Exact Certification of Neural Networks and Partition Aggregation Ensembles against Label Poisoning
This work addresses the need for tighter certified robustness against label-flipping attacks in neural networks, offering a more efficient and effective certification method for partition-aggregation ensembles.
The paper introduces EnsembleCert, the first certification framework for partition-aggregation ensembles that uses white-box knowledge of base classifiers to provide tighter robustness guarantees against label-flipping attacks. On CIFAR-10, it certifies up to 26.5% more label flips in median over the test set compared to existing black-box approaches, while requiring 100 times fewer partitions.
Label-flipping attacks, which corrupt training labels to induce misclassifications at inference, remain a major threat to supervised learning models.
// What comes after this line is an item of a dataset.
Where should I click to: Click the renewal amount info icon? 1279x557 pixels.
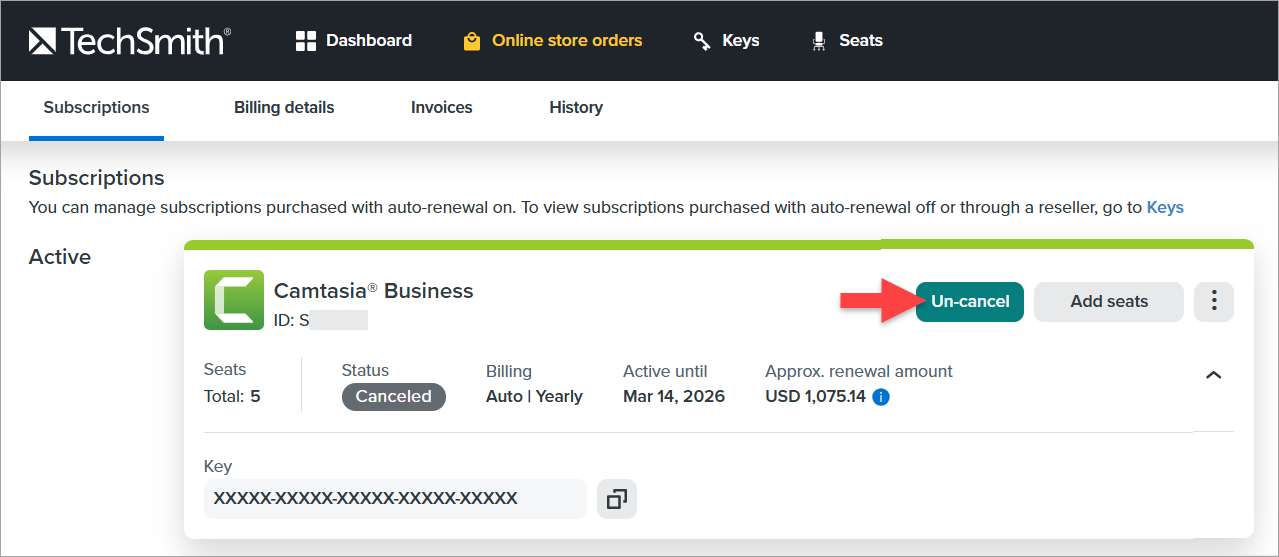pos(881,397)
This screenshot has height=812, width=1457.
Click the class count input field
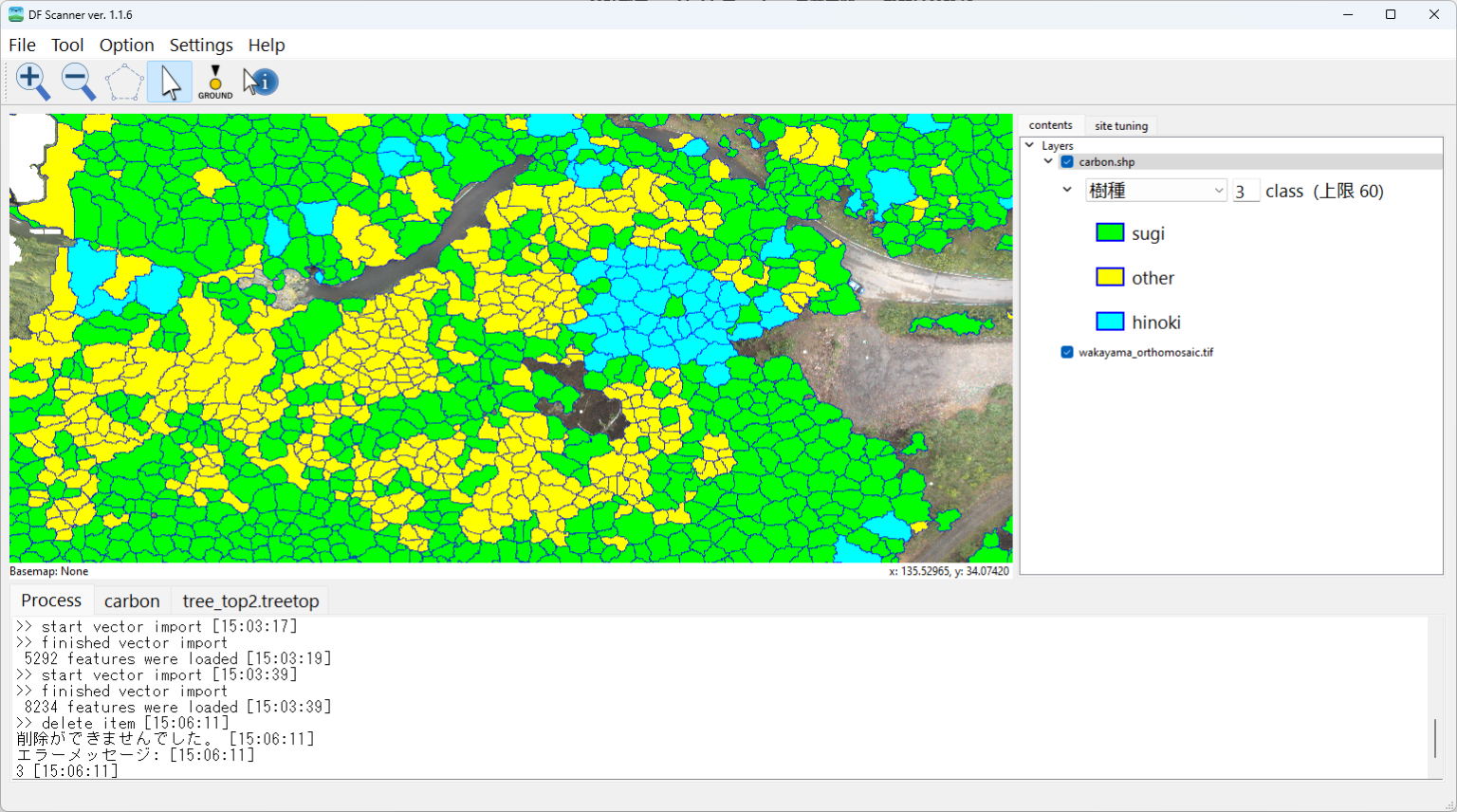click(1245, 191)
This drives the need for robustness certificates that provide formal guarantees about a model's robustness under adversarially corrupted labels. Existing certification frameworks rely on ensemble techniques such as smoothing or partition-aggregation, but treat the corresponding base classifiers as black boxes, yielding overly conservative guarantees. We introduce EnsembleCert, the first certification framework for partition-aggregation ensembles that utilizes white-box knowledge of the base classifiers. Concretely, EnsembleCert yields tighter guarantees than black-box approaches by aggregating per-partition white-box certificates to compute ensemble-level guarantees in polynomial time. To extract white-box knowledge from the base classifiers efficiently, we develop ScaLabelCert, a method that leverages the equivalence between sufficiently wide neural networks and kernel methods using the neural tangent kernel. ScaLabelCert yields the first exact, polynomial-time calculable certificate for neural networks against label-flipping attacks. EnsembleCert is either on par, or significantly outperforms the existing partition-based black box certificates. Exemplary, on CIFAR-10, our method can certify upto +26.5% more label flips in median over the test set compared to the existing black-box approach while requiring 100 times fewer partitions, thus, challenging the prevailing notion that heavy partitioning is a necessity for strong certified robustness.